Pixel coordinate grounding data:
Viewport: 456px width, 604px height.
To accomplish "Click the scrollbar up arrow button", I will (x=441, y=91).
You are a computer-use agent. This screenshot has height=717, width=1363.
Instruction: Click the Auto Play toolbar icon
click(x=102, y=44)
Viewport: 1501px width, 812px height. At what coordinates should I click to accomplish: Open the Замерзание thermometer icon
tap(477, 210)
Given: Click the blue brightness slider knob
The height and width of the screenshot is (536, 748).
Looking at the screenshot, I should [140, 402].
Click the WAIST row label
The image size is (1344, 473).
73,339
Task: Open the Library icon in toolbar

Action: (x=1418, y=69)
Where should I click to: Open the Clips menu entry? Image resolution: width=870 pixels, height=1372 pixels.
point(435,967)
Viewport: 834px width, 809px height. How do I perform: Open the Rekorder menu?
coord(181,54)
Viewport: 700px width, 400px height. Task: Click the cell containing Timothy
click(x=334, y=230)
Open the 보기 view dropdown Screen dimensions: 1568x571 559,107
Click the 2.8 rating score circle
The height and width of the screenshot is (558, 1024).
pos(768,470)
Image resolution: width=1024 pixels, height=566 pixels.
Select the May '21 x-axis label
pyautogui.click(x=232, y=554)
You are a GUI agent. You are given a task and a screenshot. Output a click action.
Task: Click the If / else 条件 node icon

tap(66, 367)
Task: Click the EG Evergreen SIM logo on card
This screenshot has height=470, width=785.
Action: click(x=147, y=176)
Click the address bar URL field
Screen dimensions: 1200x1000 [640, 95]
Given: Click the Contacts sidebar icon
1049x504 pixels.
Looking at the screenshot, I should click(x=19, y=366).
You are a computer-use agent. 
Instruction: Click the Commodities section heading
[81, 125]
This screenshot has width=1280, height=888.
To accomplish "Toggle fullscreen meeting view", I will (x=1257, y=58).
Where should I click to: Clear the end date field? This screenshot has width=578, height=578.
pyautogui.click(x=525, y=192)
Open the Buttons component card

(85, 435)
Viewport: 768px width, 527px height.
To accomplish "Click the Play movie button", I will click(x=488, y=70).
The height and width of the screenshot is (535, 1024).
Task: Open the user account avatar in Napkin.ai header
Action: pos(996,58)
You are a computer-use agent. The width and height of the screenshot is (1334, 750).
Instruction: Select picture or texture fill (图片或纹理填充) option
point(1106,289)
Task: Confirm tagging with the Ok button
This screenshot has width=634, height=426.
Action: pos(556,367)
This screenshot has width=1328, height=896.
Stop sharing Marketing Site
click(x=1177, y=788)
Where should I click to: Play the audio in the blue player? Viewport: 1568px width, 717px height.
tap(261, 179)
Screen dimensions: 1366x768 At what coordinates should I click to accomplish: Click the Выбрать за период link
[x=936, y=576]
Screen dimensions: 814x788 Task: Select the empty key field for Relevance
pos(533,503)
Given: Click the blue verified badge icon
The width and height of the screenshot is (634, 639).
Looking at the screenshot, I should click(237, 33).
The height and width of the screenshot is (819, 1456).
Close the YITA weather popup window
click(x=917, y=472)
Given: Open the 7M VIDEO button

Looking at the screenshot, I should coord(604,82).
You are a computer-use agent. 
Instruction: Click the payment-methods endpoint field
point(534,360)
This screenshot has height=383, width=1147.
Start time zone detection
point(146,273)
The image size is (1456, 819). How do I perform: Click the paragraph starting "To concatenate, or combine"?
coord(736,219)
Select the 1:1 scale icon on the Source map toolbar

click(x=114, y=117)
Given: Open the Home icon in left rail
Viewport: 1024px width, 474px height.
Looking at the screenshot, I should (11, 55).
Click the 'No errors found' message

• [EXERCISE BRIEF]: Each of the lines from the one holding "Viewport: 768px width, 527px height." through the final line of the entries is to be set down exactly, and no others.

• [ANSWER SPACE]:
Viewport: 768px width, 527px height.
To accomplish "Click the Play movie button", I will click(x=488, y=70).
The height and width of the screenshot is (535, 1024).
Task: Open the user account avatar in Napkin.ai header
Action: pos(996,58)
You are a computer-use agent. The width and height of the screenshot is (1334, 750).
Instruction: Select picture or texture fill (图片或纹理填充) option
point(1106,289)
Task: Confirm tagging with the Ok button
This screenshot has width=634, height=426.
Action: pos(556,367)
This screenshot has width=1328, height=896.
Stop sharing Marketing Site
click(x=1177, y=788)
Where should I click to: Play the audio in the blue player? Viewport: 1568px width, 717px height.
tap(261, 179)
Screen dimensions: 1366x768 At what coordinates should I click to accomplish: Click the Выбрать за период link
[x=936, y=576]
Screen dimensions: 814x788 Task: Select the empty key field for Relevance
pos(533,503)
Given: Click the blue verified badge icon
The width and height of the screenshot is (634, 639).
Looking at the screenshot, I should click(237, 33).
The height and width of the screenshot is (819, 1456).
Close the YITA weather popup window
click(x=917, y=472)
Given: Open the 7M VIDEO button

Looking at the screenshot, I should coord(604,82).
You are a computer-use agent. 
Instruction: Click the payment-methods endpoint field
point(534,360)
This screenshot has height=383, width=1147.
Start time zone detection
point(146,273)
The image size is (1456, 819). How do I perform: Click the paragraph starting "To concatenate, or combine"?
coord(736,219)
Select the 1:1 scale icon on the Source map toolbar

click(x=114, y=117)
Given: Open the Home icon in left rail
Viewport: 1024px width, 474px height.
Looking at the screenshot, I should (11, 55).
Click the 'No errors found' message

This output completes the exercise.